She further noted that you could become a millionaire if you’re 25 and you put $100 a month into a Standard & Poor’s 500 index fund — through a Roth IRA — every single month for 12 months, every year, until you are 65.
“It’s very probable that you will average a 12% annual rate of return over 40 years. At the end of those years, you have a million dollars,” she said. “You wait 10 years until you’re 35? At the age of 65, you’ll have $300,000. [Young people] don’t get that. They would rather dress cool, go on their TikToks.”
Orman has often talked about the power of compounding. For instance, in a 2019 CNBC article, she said that you should be investing more in your 20s than you do in your 30s (if you can).
And in a 2023 LinkedIn post, she said that you can’t make up for lost compounding.
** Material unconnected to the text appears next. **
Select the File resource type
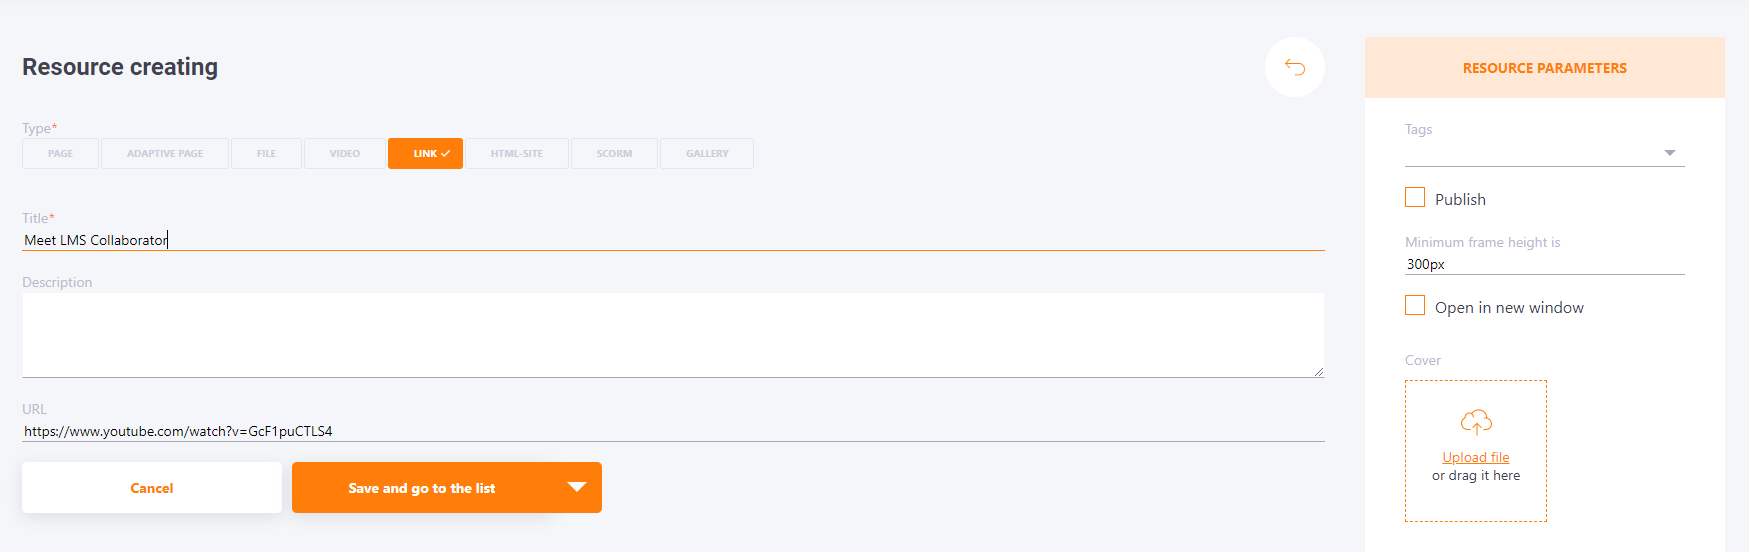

“Every dollar you don’t save in your 30s, 40s and 50s is a dollar that can’t compound. A $10,000 investment made at age 45 will be worth around $32,000 at age 65, assuming a 6% annualized return. Invest the same $10,000 at age 55 and it will be worth less than $18,000,” she wrote at the time.
In addition, Orman also said that she “hates budgets,” as by restricting yourself “all of a sudden you explode and you go out and you buy everything at once.”
You should ask yourself when do you buy what you can afford versus what you need, when you can afford more than what you need.
She added that she and her wife always ask themselves: “Is this a want or a need? Do that every time for the next three months. Just try it.”